▸ Task prompt
Copy the listing out exactly as shown.

▸ Recorded data
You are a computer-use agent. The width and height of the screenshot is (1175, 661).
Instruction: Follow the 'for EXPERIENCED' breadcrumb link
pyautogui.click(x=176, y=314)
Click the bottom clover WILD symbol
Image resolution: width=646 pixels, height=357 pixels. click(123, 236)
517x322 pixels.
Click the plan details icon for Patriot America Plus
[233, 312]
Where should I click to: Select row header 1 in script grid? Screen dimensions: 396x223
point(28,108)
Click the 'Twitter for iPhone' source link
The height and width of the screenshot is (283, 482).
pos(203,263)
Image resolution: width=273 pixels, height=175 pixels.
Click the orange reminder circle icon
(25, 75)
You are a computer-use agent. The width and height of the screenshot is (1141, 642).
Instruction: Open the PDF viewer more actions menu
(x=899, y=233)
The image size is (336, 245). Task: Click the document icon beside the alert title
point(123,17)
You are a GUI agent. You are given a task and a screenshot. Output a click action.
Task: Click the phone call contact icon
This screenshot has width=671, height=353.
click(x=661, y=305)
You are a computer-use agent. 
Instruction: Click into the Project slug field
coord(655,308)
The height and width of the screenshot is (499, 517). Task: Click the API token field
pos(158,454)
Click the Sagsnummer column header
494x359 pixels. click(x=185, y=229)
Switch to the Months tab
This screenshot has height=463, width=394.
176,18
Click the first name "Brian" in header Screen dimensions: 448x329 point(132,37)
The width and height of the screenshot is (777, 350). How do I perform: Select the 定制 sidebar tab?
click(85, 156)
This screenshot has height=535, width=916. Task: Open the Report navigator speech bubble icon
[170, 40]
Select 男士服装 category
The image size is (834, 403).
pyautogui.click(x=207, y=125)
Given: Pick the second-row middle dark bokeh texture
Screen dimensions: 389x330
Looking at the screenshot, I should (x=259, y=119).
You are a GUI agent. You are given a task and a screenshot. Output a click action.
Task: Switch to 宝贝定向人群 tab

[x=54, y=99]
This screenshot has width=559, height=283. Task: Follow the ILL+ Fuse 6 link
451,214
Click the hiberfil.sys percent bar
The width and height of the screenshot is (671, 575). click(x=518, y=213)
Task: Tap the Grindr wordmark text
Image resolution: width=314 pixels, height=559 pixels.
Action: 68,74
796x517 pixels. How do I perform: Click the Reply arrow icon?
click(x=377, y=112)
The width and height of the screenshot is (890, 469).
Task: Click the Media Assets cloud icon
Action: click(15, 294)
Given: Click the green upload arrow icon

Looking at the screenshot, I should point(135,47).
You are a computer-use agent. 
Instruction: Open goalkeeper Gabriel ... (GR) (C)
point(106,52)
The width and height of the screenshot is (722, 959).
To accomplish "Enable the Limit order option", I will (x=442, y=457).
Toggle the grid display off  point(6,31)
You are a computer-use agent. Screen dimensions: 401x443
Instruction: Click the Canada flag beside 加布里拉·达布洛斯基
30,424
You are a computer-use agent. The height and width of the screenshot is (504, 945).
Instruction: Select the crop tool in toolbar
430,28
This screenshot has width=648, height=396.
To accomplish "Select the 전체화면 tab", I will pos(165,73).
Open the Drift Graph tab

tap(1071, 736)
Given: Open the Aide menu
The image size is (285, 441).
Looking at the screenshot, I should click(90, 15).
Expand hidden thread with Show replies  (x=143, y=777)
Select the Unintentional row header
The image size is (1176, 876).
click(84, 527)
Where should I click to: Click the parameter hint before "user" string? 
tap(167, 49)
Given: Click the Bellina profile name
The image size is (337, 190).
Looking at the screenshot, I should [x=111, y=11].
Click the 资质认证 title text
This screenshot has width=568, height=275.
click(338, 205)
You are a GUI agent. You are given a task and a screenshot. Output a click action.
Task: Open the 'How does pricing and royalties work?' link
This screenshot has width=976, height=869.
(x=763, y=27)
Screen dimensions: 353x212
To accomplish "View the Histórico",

▸ Response area
You are a computer-use agent. The width and height of the screenshot is (1175, 661).
Instruction: Follow the 'for EXPERIENCED' breadcrumb link
pyautogui.click(x=176, y=314)
Click the bottom clover WILD symbol
Image resolution: width=646 pixels, height=357 pixels. click(123, 236)
517x322 pixels.
Click the plan details icon for Patriot America Plus
[233, 312]
Where should I click to: Select row header 1 in script grid? Screen dimensions: 396x223
point(28,108)
Click the 'Twitter for iPhone' source link
The height and width of the screenshot is (283, 482).
pos(203,263)
Image resolution: width=273 pixels, height=175 pixels.
Click the orange reminder circle icon
(25, 75)
You are a computer-use agent. The width and height of the screenshot is (1141, 642).
Instruction: Open the PDF viewer more actions menu
(x=899, y=233)
The image size is (336, 245). Task: Click the document icon beside the alert title
point(123,17)
You are a GUI agent. You are given a task and a screenshot. Output a click action.
Task: Click the phone call contact icon
This screenshot has width=671, height=353.
click(x=661, y=305)
You are a computer-use agent. 
Instruction: Click into the Project slug field
coord(655,308)
The height and width of the screenshot is (499, 517). Task: Click the API token field
pos(158,454)
Click the Sagsnummer column header
494x359 pixels. click(x=185, y=229)
Switch to the Months tab
This screenshot has height=463, width=394.
176,18
Click the first name "Brian" in header Screen dimensions: 448x329 point(132,37)
The width and height of the screenshot is (777, 350). How do I perform: Select the 定制 sidebar tab?
click(85, 156)
This screenshot has height=535, width=916. Task: Open the Report navigator speech bubble icon
[170, 40]
Select 男士服装 category
The image size is (834, 403).
pyautogui.click(x=207, y=125)
Given: Pick the second-row middle dark bokeh texture
Screen dimensions: 389x330
Looking at the screenshot, I should (x=259, y=119).
You are a GUI agent. You are given a task and a screenshot. Output a click action.
Task: Switch to 宝贝定向人群 tab

[x=54, y=99]
This screenshot has width=559, height=283. Task: Follow the ILL+ Fuse 6 link
451,214
Click the hiberfil.sys percent bar
The width and height of the screenshot is (671, 575). click(x=518, y=213)
Task: Tap the Grindr wordmark text
Image resolution: width=314 pixels, height=559 pixels.
Action: 68,74
796x517 pixels. How do I perform: Click the Reply arrow icon?
click(x=377, y=112)
The width and height of the screenshot is (890, 469).
Task: Click the Media Assets cloud icon
Action: click(15, 294)
Given: Click the green upload arrow icon

Looking at the screenshot, I should point(135,47).
You are a computer-use agent. 
Instruction: Open goalkeeper Gabriel ... (GR) (C)
point(106,52)
The width and height of the screenshot is (722, 959).
To accomplish "Enable the Limit order option", I will (x=442, y=457).
Toggle the grid display off  point(6,31)
You are a computer-use agent. Screen dimensions: 401x443
Instruction: Click the Canada flag beside 加布里拉·达布洛斯基
30,424
You are a computer-use agent. The height and width of the screenshot is (504, 945).
Instruction: Select the crop tool in toolbar
430,28
This screenshot has width=648, height=396.
To accomplish "Select the 전체화면 tab", I will pos(165,73).
Open the Drift Graph tab

tap(1071, 736)
Given: Open the Aide menu
The image size is (285, 441).
Looking at the screenshot, I should click(90, 15).
Expand hidden thread with Show replies  (x=143, y=777)
Select the Unintentional row header
The image size is (1176, 876).
click(84, 527)
Where should I click to: Click the parameter hint before "user" string? 
tap(167, 49)
Given: Click the Bellina profile name
The image size is (337, 190).
Looking at the screenshot, I should [x=111, y=11].
Click the 资质认证 title text
This screenshot has width=568, height=275.
click(338, 205)
You are a GUI agent. You are given a task and a screenshot. Output a click action.
Task: Open the 'How does pricing and royalties work?' link
This screenshot has width=976, height=869.
(x=763, y=27)
Screen dimensions: 353x212
To accomplish "View the Histórico",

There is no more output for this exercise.